- [Work task]
Make a verbatim copy of all the records.

[Stored data]
-------
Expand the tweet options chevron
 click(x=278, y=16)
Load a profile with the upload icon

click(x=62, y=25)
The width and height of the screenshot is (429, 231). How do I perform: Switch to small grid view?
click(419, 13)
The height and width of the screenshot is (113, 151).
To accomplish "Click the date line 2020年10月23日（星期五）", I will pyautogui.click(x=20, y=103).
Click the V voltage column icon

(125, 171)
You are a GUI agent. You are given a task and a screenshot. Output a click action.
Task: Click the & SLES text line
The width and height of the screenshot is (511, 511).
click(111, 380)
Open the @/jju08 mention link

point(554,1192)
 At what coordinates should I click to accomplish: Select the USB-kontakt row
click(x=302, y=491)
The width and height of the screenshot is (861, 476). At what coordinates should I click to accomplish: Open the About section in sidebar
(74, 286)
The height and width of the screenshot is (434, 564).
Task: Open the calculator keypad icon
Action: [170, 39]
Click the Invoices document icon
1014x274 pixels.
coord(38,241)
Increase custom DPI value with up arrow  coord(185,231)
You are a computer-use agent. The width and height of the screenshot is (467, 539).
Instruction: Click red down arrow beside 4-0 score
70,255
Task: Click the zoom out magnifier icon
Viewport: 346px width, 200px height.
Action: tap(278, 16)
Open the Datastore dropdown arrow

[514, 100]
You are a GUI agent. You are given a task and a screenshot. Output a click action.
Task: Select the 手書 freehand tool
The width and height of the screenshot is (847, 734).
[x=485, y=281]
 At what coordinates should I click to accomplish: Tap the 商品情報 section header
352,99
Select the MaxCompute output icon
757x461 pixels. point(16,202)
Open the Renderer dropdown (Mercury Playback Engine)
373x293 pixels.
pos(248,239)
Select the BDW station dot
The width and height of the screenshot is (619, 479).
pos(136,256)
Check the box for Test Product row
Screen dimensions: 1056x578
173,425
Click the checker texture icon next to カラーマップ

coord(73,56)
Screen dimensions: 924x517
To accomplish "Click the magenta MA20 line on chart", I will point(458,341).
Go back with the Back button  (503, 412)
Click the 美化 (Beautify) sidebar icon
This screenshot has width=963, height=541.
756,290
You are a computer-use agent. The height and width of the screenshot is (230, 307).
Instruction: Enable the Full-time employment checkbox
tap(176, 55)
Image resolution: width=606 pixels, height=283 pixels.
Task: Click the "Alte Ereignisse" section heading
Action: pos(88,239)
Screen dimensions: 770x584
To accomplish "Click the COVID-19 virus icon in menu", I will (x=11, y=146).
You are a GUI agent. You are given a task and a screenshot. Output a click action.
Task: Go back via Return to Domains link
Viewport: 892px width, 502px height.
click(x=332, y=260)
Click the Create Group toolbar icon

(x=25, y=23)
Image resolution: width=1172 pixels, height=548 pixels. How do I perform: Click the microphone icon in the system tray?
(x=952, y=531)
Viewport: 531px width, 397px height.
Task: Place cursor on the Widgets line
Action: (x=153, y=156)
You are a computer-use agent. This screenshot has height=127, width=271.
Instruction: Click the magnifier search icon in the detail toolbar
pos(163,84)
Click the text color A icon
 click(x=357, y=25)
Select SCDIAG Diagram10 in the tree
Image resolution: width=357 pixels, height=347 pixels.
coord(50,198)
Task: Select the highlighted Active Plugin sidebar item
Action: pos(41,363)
-------
- [Result for this task]
Expand the tweet options chevron
 click(x=278, y=16)
Load a profile with the upload icon

click(x=62, y=25)
The width and height of the screenshot is (429, 231). How do I perform: Switch to small grid view?
click(419, 13)
The height and width of the screenshot is (113, 151).
To accomplish "Click the date line 2020年10月23日（星期五）", I will pyautogui.click(x=20, y=103).
Click the V voltage column icon

(125, 171)
You are a GUI agent. You are given a task and a screenshot. Output a click action.
Task: Click the & SLES text line
The width and height of the screenshot is (511, 511).
click(111, 380)
Open the @/jju08 mention link

point(554,1192)
 At what coordinates should I click to accomplish: Select the USB-kontakt row
click(x=302, y=491)
The width and height of the screenshot is (861, 476). At what coordinates should I click to accomplish: Open the About section in sidebar
(74, 286)
The height and width of the screenshot is (434, 564).
Task: Open the calculator keypad icon
Action: [170, 39]
Click the Invoices document icon
1014x274 pixels.
coord(38,241)
Increase custom DPI value with up arrow  coord(185,231)
You are a computer-use agent. The width and height of the screenshot is (467, 539).
Instruction: Click red down arrow beside 4-0 score
70,255
Task: Click the zoom out magnifier icon
Viewport: 346px width, 200px height.
Action: tap(278, 16)
Open the Datastore dropdown arrow

[514, 100]
You are a GUI agent. You are given a task and a screenshot. Output a click action.
Task: Select the 手書 freehand tool
The width and height of the screenshot is (847, 734).
[x=485, y=281]
 At what coordinates should I click to accomplish: Tap the 商品情報 section header
352,99
Select the MaxCompute output icon
757x461 pixels. point(16,202)
Open the Renderer dropdown (Mercury Playback Engine)
373x293 pixels.
pos(248,239)
Select the BDW station dot
The width and height of the screenshot is (619, 479).
pos(136,256)
Check the box for Test Product row
Screen dimensions: 1056x578
173,425
Click the checker texture icon next to カラーマップ

coord(73,56)
Screen dimensions: 924x517
To accomplish "Click the magenta MA20 line on chart", I will point(458,341).
Go back with the Back button  (503, 412)
Click the 美化 (Beautify) sidebar icon
This screenshot has width=963, height=541.
756,290
You are a computer-use agent. The height and width of the screenshot is (230, 307).
Instruction: Enable the Full-time employment checkbox
tap(176, 55)
Image resolution: width=606 pixels, height=283 pixels.
Task: Click the "Alte Ereignisse" section heading
Action: pos(88,239)
Screen dimensions: 770x584
To accomplish "Click the COVID-19 virus icon in menu", I will (x=11, y=146).
You are a GUI agent. You are given a task and a screenshot. Output a click action.
Task: Go back via Return to Domains link
Viewport: 892px width, 502px height.
click(x=332, y=260)
Click the Create Group toolbar icon

(x=25, y=23)
Image resolution: width=1172 pixels, height=548 pixels. How do I perform: Click the microphone icon in the system tray?
(x=952, y=531)
Viewport: 531px width, 397px height.
Task: Place cursor on the Widgets line
Action: (x=153, y=156)
You are a computer-use agent. This screenshot has height=127, width=271.
Instruction: Click the magnifier search icon in the detail toolbar
pos(163,84)
Click the text color A icon
 click(x=357, y=25)
Select SCDIAG Diagram10 in the tree
Image resolution: width=357 pixels, height=347 pixels.
coord(50,198)
Task: Select the highlighted Active Plugin sidebar item
Action: pos(41,363)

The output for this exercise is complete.